Sunday, October 25, 2015

Sometimes Fears Come to Life.

Something I always feared happened.
It changed my life and tore down a wall, leaving me to never again be the same. 
An event that never seemed real.
It made my head feel like millions of bees were swarming my head.
Going from thousands of thoughts to none in point three seconds.
Something that I always feared.
It happened, I figured out it's real.
And now I fear it could happen again.
I fear crying into my mothers shoulder for hours on end again, and standing in one of my best friends living room hugging him as we remember lots of good times.
I fear wishing we had taken more pictures, and fear having to go to a friends house when they are never home.
I fear crying in the primary room of a church building and having to say remember when.
I fear the fact that the day this happened to me is so close again.
I fear watching Remember the Titans.
I fear that one small step in the kitchen, and I fear eating a stolen snickers bar.
All of this i fear,
Because I had to find out that it is real.

Sunday, October 18, 2015

dead&alive


Nothing seems to go right and the light bulb always seems to go out right after it gets changed.
The leaves never grow back and people are leaving trash in the back of my car.
Its a mess.
One giant mess that makes me feel alive while feeling dead at the same time.                   Little rushes of adrenaline that make me feel like im jumping out of a plane, or seeing someone after a long awaited time.
But i only feel alive for a split second before it all goes back to the feeling of being dead and having people talk to me from 6 feet away.
I feel dead in my messy life as i am brought back to life.

Sunday, October 11, 2015

schools are the biggest waste of bricks.

Two stories high and who knows how many square feet, with hundreds of thousands of bricks.  3 gyms and more sports equipment than any high school should ever need. Highest AP test scores in the country with the smallest amount of creativity. And on the first beat of the drum don't forget you have a quiz in first period and that calc test in third. Bricks line the walls staring down the 2500 students watching as they all read spark notes while walking to english. Bricks hidding the sun and the teacher says we can go outside next time, but next time never comes a round cause its cold and you cant take a test outside. More bricks are added as time goes on and you wonder where all the crayons they promissed are, and they say, sorry it just didnt fit in the budget this year. More bricks added and the creativity grows smaller and smaller with every one they add. The kid in the back with stolen bricks in his backpack is just trying to stop the harm thats being done, but he is the one who recieves the most harm.

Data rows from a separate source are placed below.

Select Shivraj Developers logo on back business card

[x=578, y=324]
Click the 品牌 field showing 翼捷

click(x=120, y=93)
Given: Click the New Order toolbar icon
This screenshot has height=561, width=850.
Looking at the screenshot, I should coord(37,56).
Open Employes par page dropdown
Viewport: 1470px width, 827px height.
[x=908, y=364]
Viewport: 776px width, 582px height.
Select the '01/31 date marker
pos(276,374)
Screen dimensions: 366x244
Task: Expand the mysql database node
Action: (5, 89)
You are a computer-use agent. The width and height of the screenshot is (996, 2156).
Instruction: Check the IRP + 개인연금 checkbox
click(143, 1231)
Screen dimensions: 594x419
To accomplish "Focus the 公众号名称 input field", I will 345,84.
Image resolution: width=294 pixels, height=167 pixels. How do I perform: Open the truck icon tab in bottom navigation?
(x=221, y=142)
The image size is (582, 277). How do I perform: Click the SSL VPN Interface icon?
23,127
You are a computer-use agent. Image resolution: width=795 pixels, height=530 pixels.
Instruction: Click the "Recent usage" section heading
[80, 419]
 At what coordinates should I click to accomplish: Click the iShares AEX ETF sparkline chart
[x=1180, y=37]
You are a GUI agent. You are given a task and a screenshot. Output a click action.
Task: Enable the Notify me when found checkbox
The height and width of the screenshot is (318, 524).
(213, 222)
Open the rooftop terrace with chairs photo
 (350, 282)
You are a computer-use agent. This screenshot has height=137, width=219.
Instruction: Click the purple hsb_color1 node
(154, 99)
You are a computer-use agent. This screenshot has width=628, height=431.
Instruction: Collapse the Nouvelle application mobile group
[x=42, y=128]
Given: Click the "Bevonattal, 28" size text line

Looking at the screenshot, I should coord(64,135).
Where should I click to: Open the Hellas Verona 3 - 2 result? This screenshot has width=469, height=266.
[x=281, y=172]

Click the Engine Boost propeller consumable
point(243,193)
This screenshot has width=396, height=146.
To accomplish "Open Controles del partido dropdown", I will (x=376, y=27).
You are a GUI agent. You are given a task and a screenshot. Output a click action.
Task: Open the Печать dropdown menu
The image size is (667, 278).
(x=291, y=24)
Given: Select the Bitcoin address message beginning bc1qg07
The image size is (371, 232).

School steals our creativity as they hand us a bubble sheet and number two pencil, and waste thousands of bricks.

Sunday, October 4, 2015

feelings of the unknown.

i don't really know if its love,
sometimes it's like watching the sun come up,
sometimes it's like listening for the thunder and watching the lightning.
one day it can be like listening to a sad song but others its like reading a book for the first time and wanting to read it over and over again for the rest of forever.
i feel like it can be ridding a roller coaster 
but also like watching my mother cry.
feeling like the star of taylor swift song then feeling like the only star in the sky.
i don't think it's love because if it were love the feelings wouldn't be unknown. 

Friday, October 2, 2015

Passion Taken Away.

Speaking of  rain and thunder storms brought passion to her eyes.
falling leaves and riding bikes,
but all too soon stops and looks to the wall.
Not wanting to get in the way or disrupt what is going on.

And all too soon when she stop talking
the passion would fade from her eyes and the smile would drop from her face.
And the others didn't even realize that it was their fault,
they were the ones who took the passion from her,
and made her feel like her passion didn't matter at all.